Progressive candidate Rowe says it’s important to have a technologist who developed AI on the City Council, someone who understands the strengths and limitations of AI.

The International Association of Chiefs of Police suggests 3.4 officers for every 1,000 residents, but only as a rough guideline and notes that officers should be deployed in a manner that addresses crime patterns, service calls, minimum daily staffing, geography and city budgets. ICMA, the International City/County Management Association, recommends officer staffing be based on crime rates per the FBI Uniform Crime Reporting (UCR) index and 911 calls for service (CFS) per 1,000 population,

Beverly Hills is a 5.7 square mile city with 32,000 residents and a daytime population of 200,000. According to the FBI, nationwide, the average number of sworn officers was 2.4 per 1,000 inhabitants. With 145 sworn officers, Beverly Hills number is 4.5 per thousand residents, twice the national average. That is 36 more officers than the 3.4 per thousand that the IACP suggests, but may be reasonable taking into account the high tourist traffic and wealth of Beverly Hills. It doesn’t suggest a shortage of police officers.

“If you look at the crime in Beverly Hills, we average about 125 crimes a month,” says Stainbrook. “If we didn’t have Rite Aid, CVS, and Neiman Marcus, we’d be down about 25 crimes, and we’d probably be under 100 a month on most months. Because most of our crime is actually in those three businesses, maybe add one other business in there. And most of them are petty crimes. We had some nice drop in crime and our aggravated assaults.”

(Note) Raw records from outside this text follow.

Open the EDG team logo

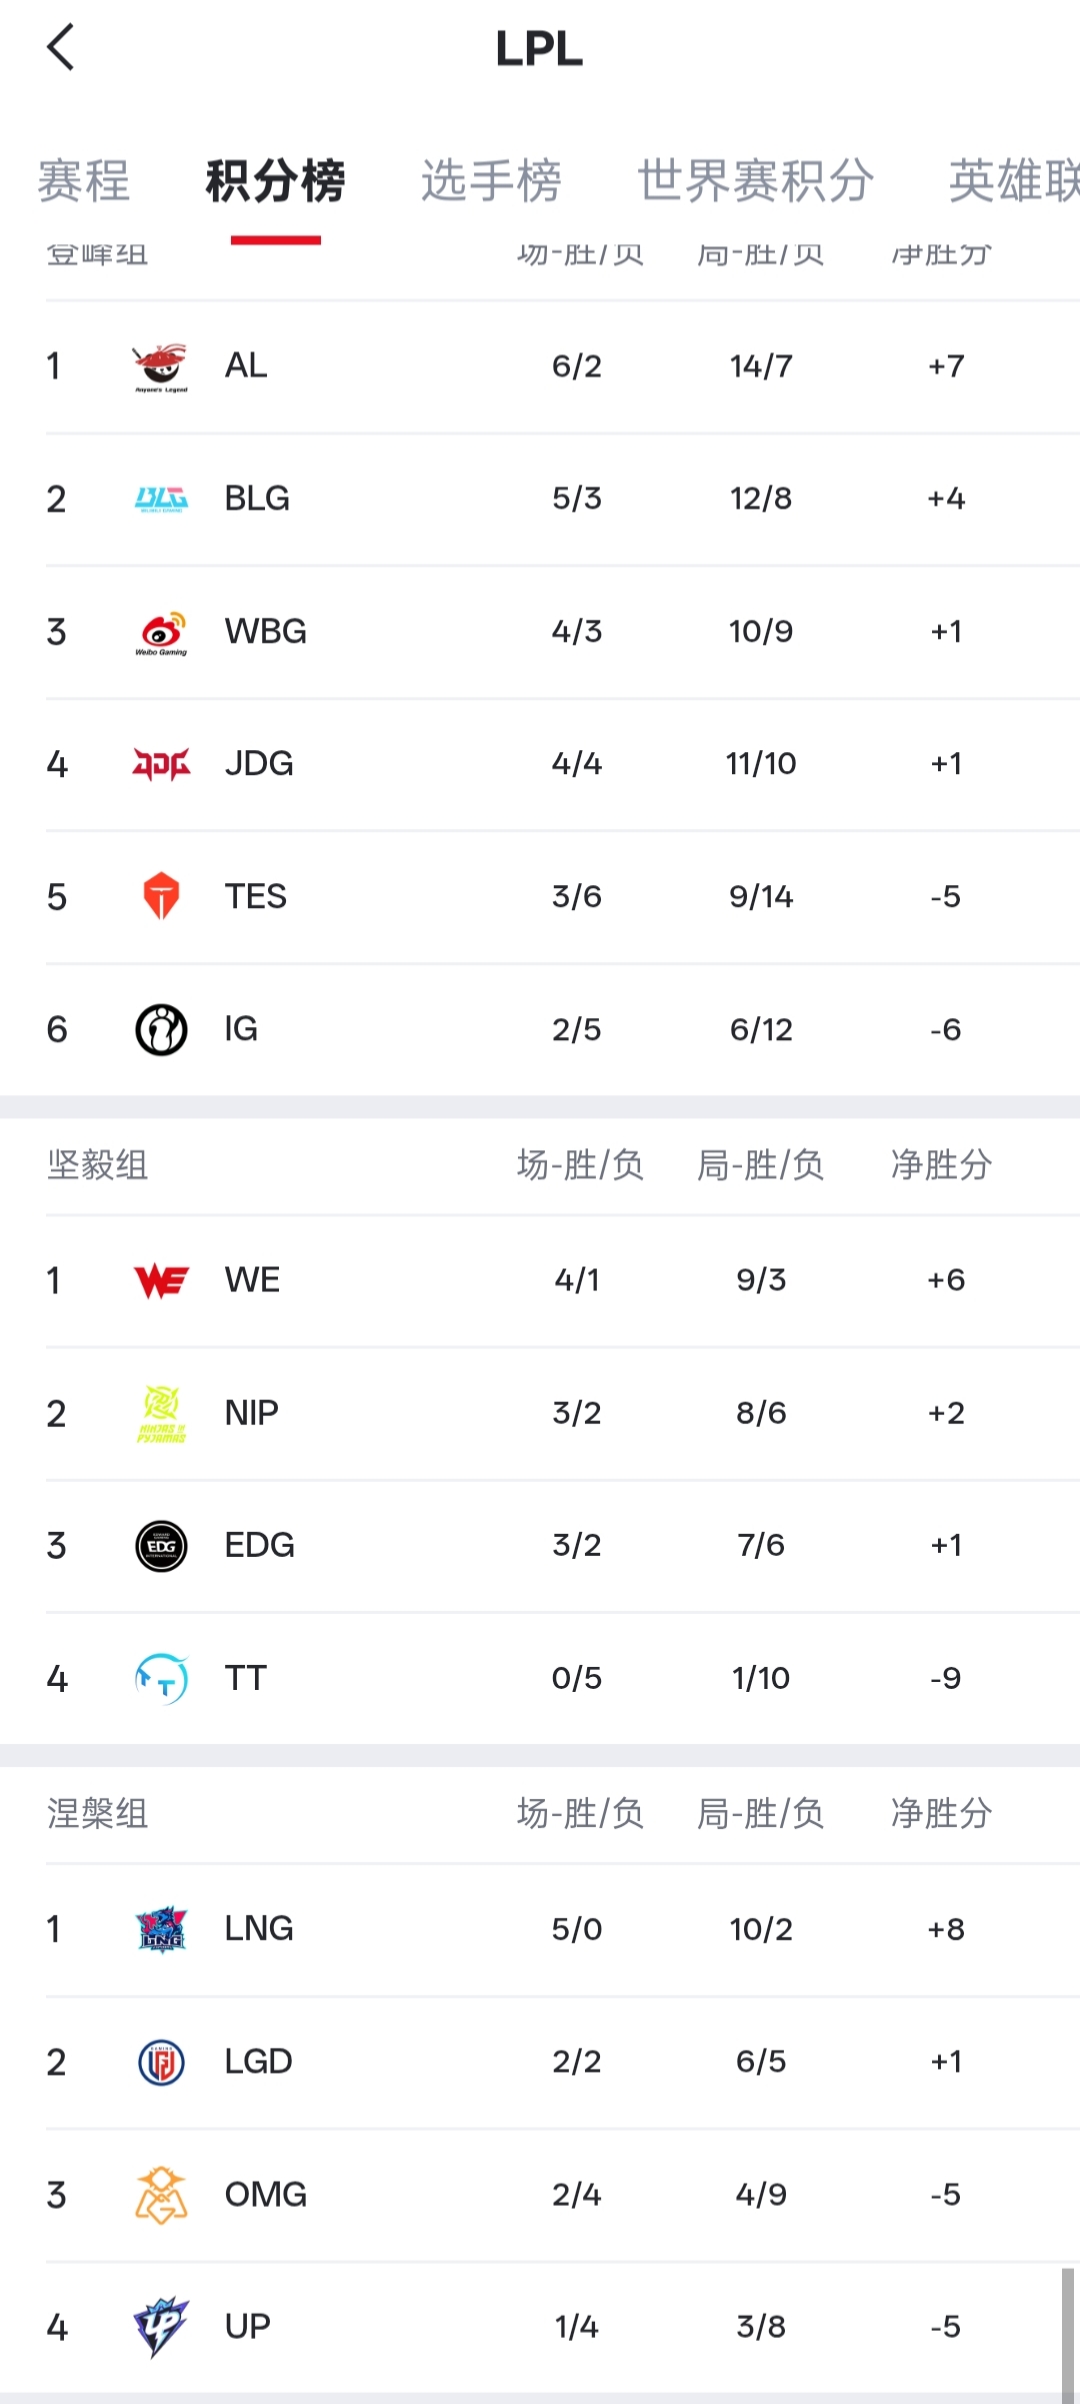pos(161,1546)
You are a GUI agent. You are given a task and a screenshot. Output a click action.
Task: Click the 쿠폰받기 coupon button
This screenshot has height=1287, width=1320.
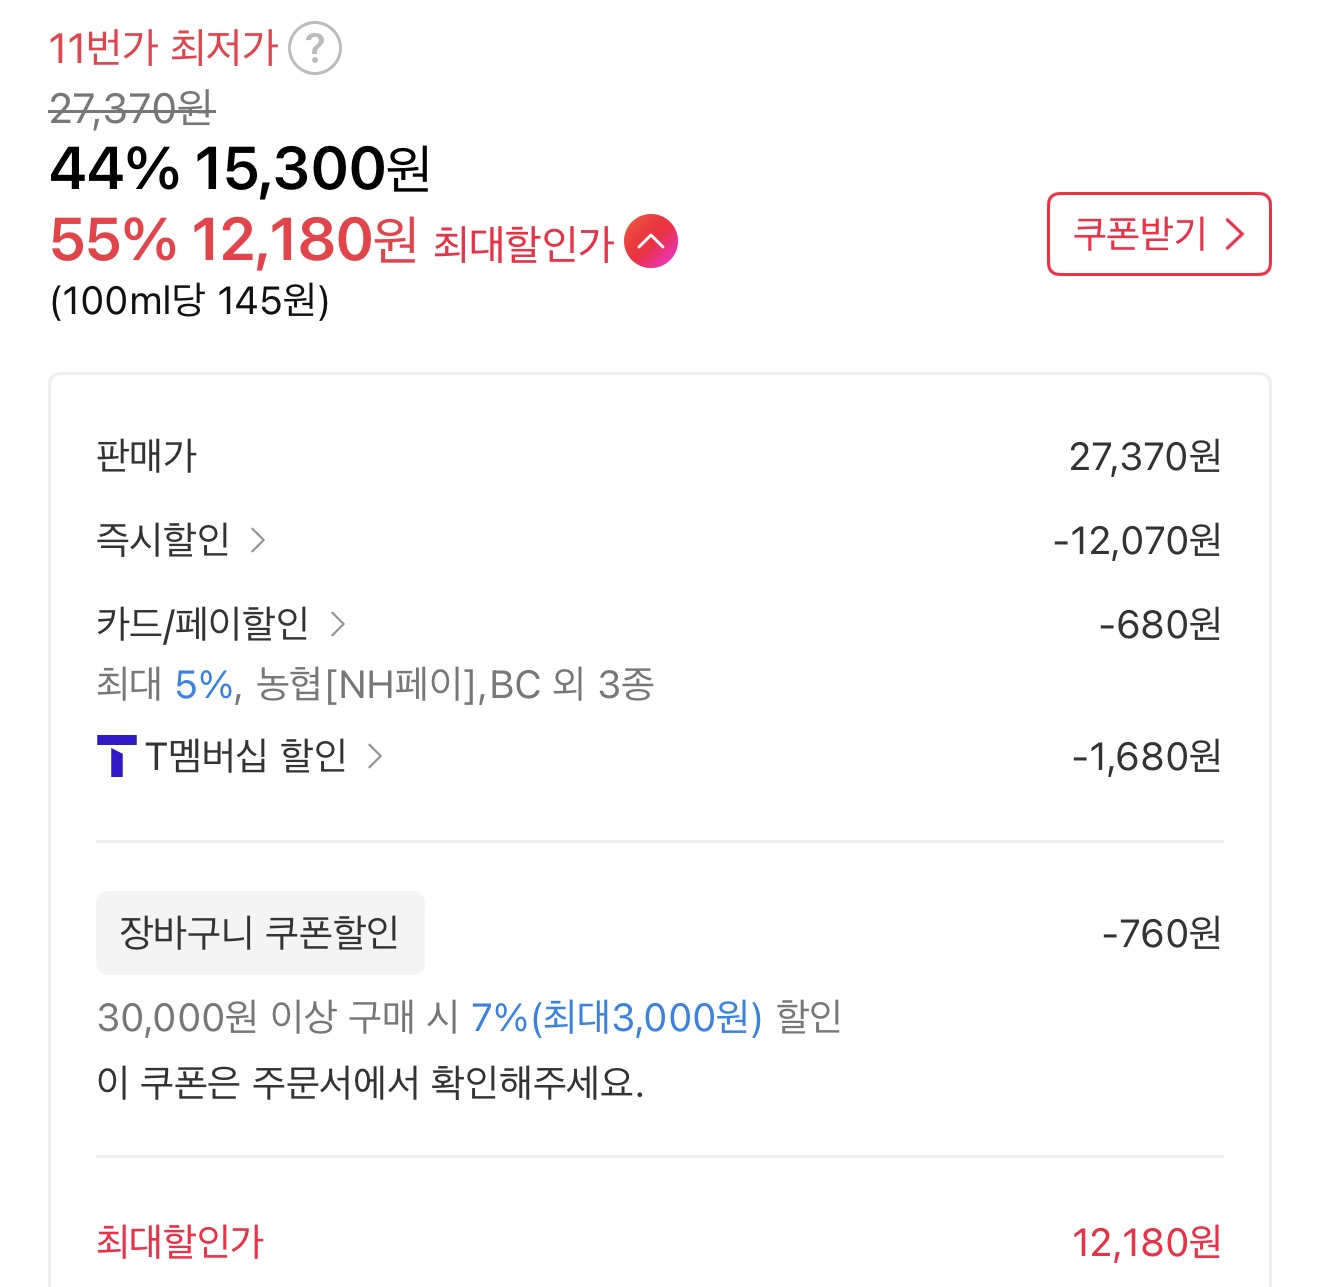coord(1158,234)
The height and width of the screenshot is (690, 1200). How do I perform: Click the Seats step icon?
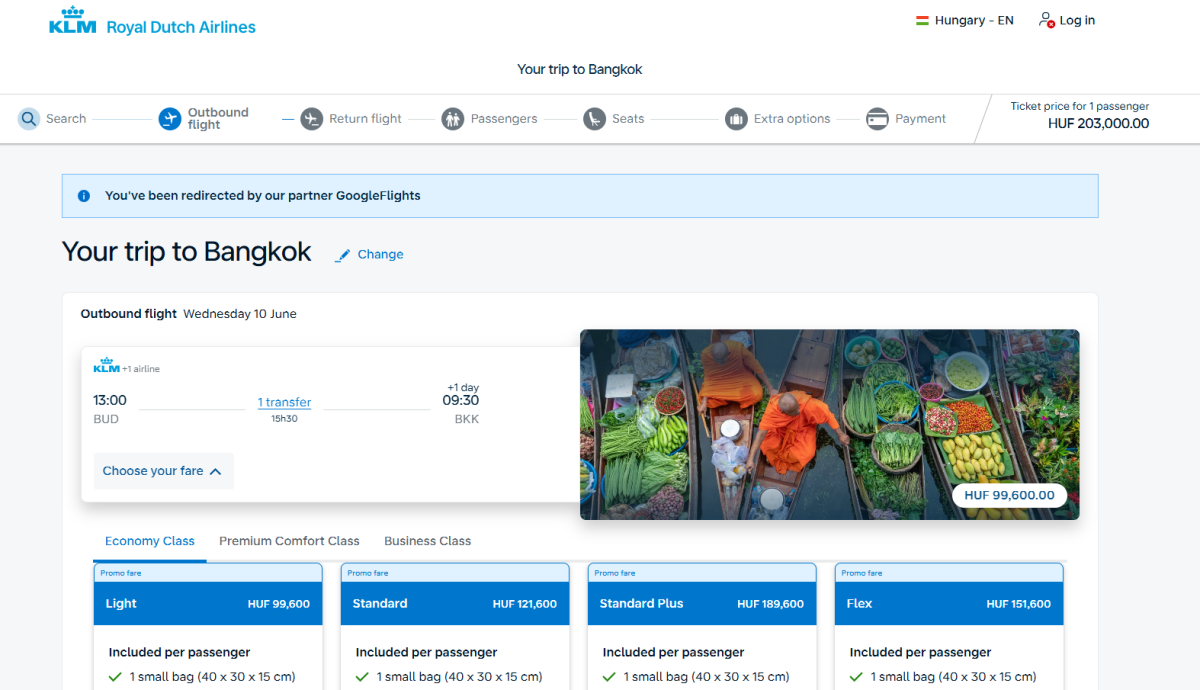tap(595, 119)
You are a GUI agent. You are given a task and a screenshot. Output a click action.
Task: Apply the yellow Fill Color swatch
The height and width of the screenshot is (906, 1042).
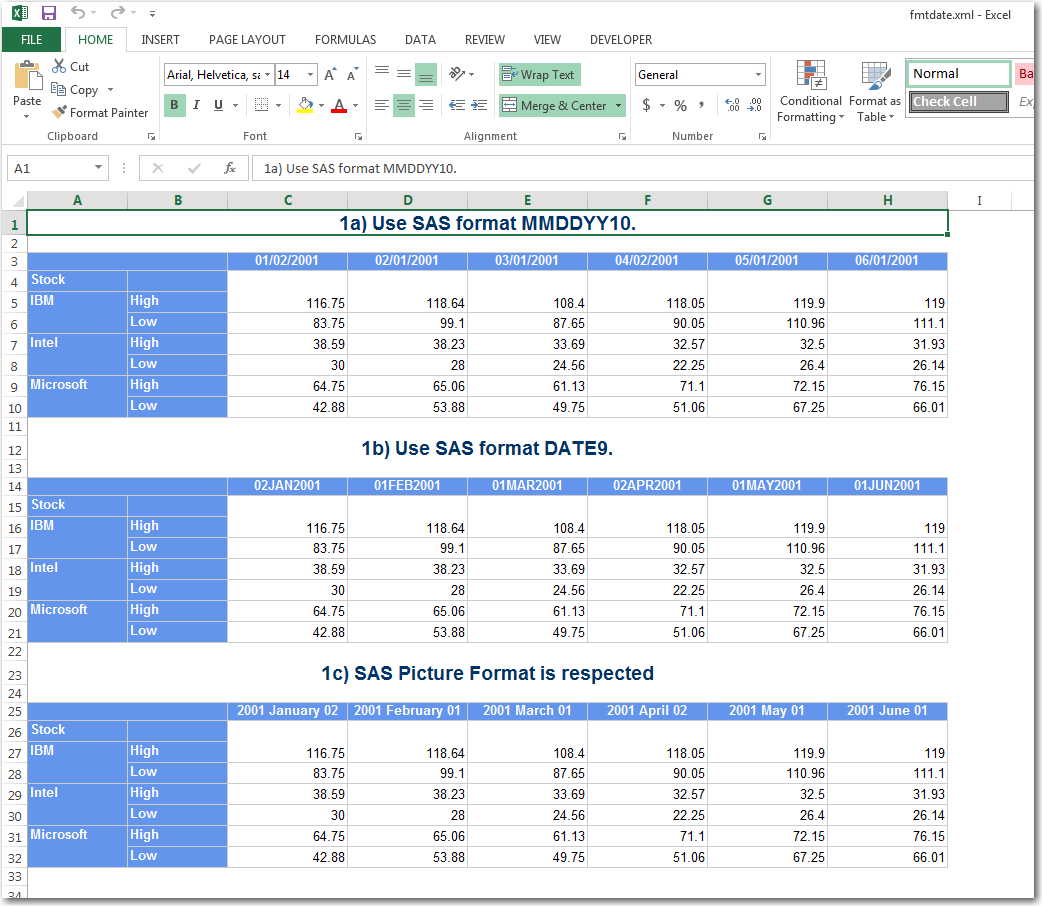click(306, 105)
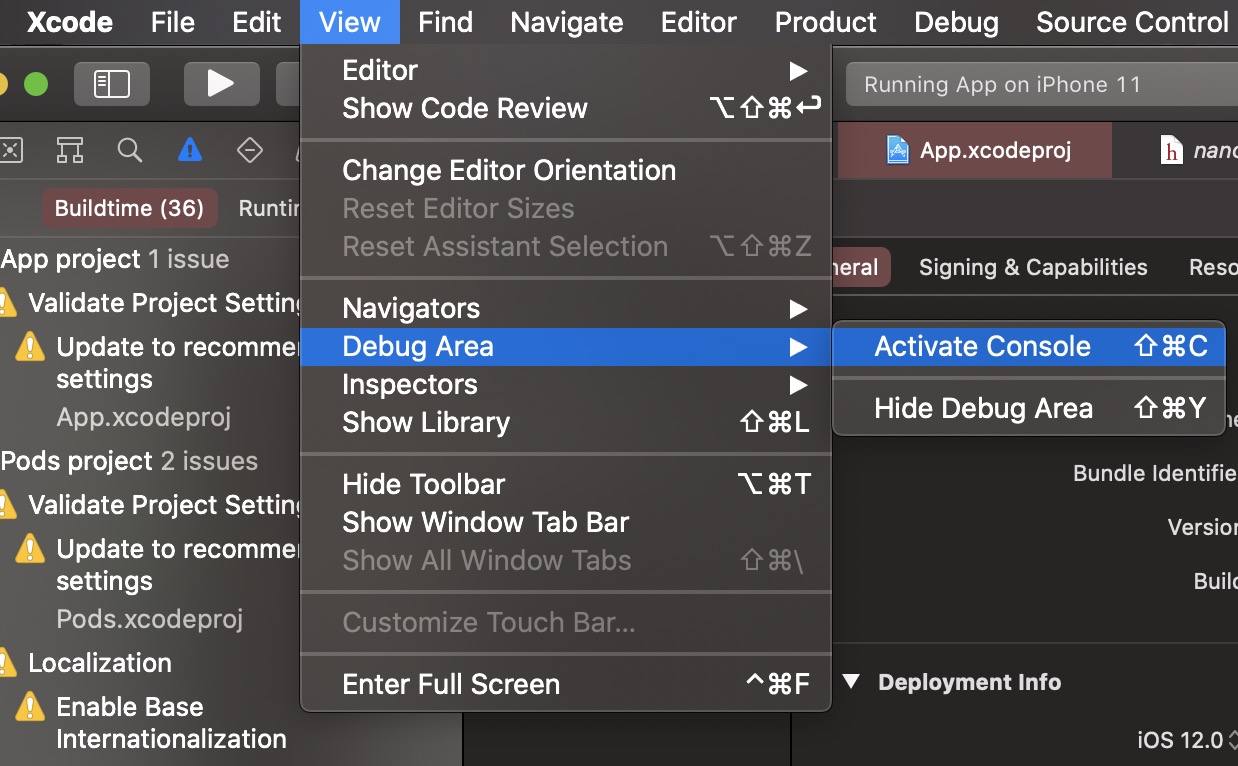
Task: Collapse the Deployment Info section
Action: click(x=849, y=682)
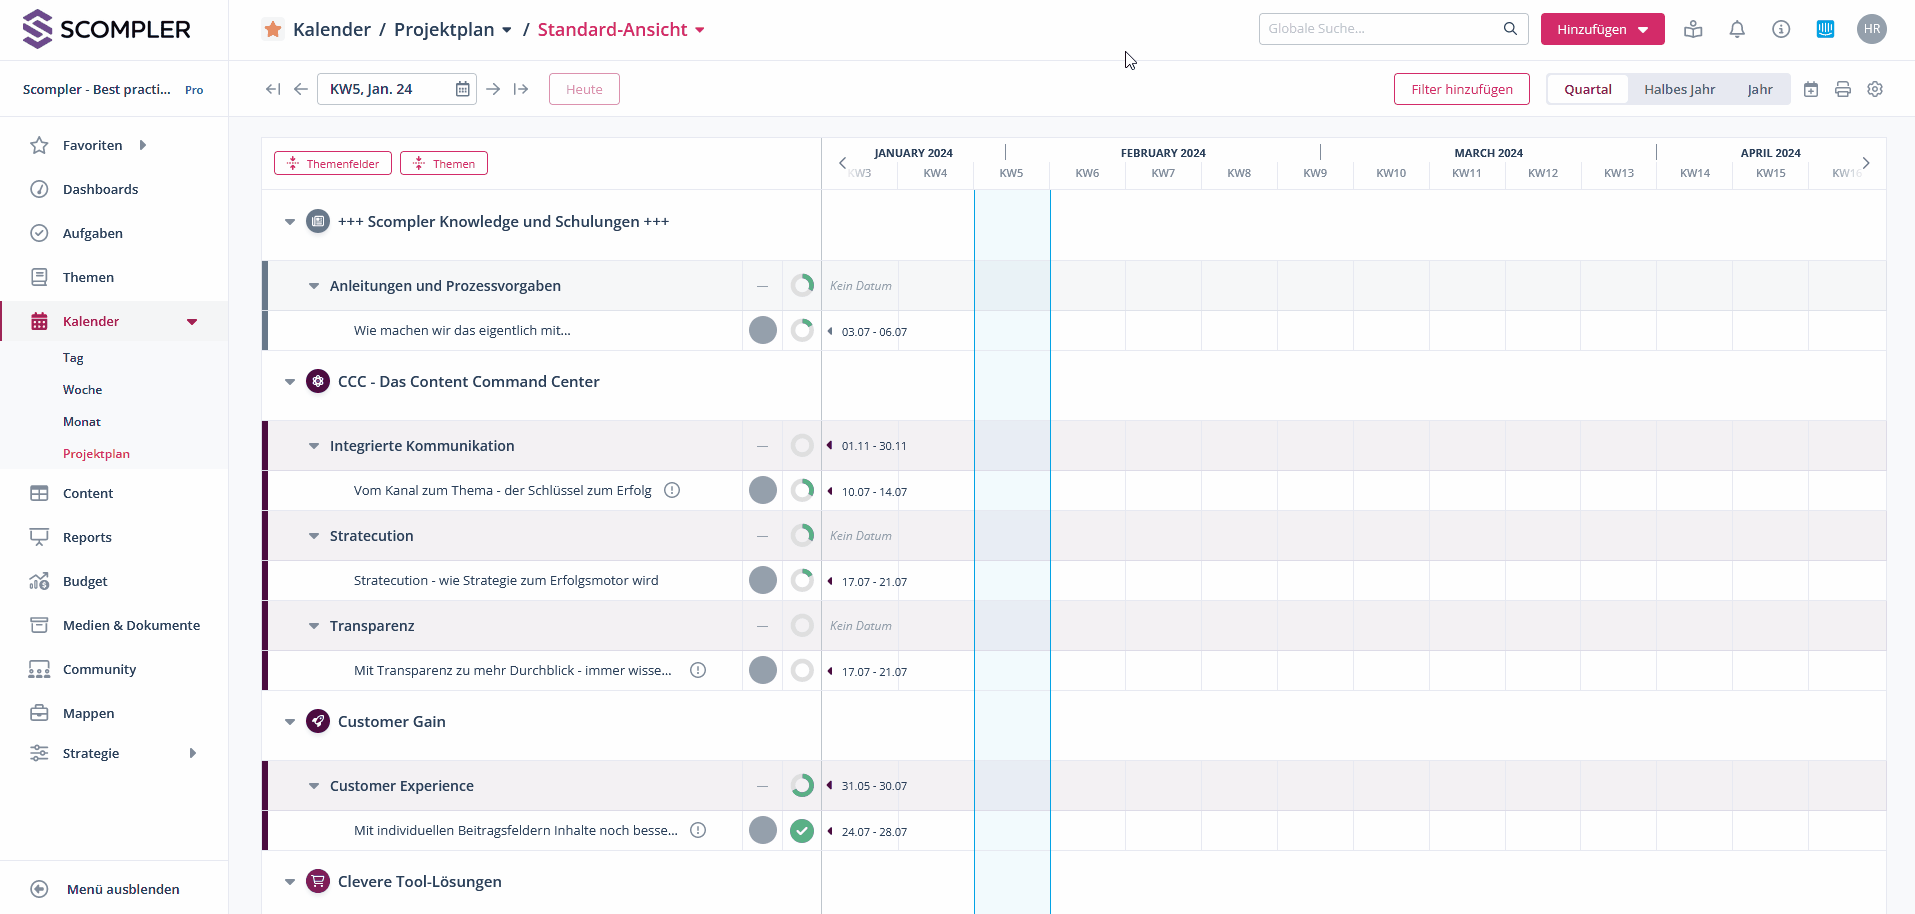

Stainbrook notes that Beverly Hills received a $4.5 million grant to fight organized retail theft and expects to execute on that grant for the over the next three years of performance period.

Except for progressive candidate Robin Rowe, all nine of the other candidates for Beverly Hills City Council want to hire more police officers beyond what is planned.

Note: Readers may wonder how being staffed at 145 sworn officers today, and Beverly Hills increasing staffing to 150 or 152 as budgeted, can be considered being fully staffed and having enough police officers. Aren’t they needing to hire more to reach 150? BHPD has already been hiring the officers to reach 150, as the staffing process takes 18 months to two years, from applying, to being a fully trained officer who has been background-checked, completed six months of police academy, and had six months of field training. BHPD is also over-hiring officers to overlap officers retiring, to stay fully staffed during transitions.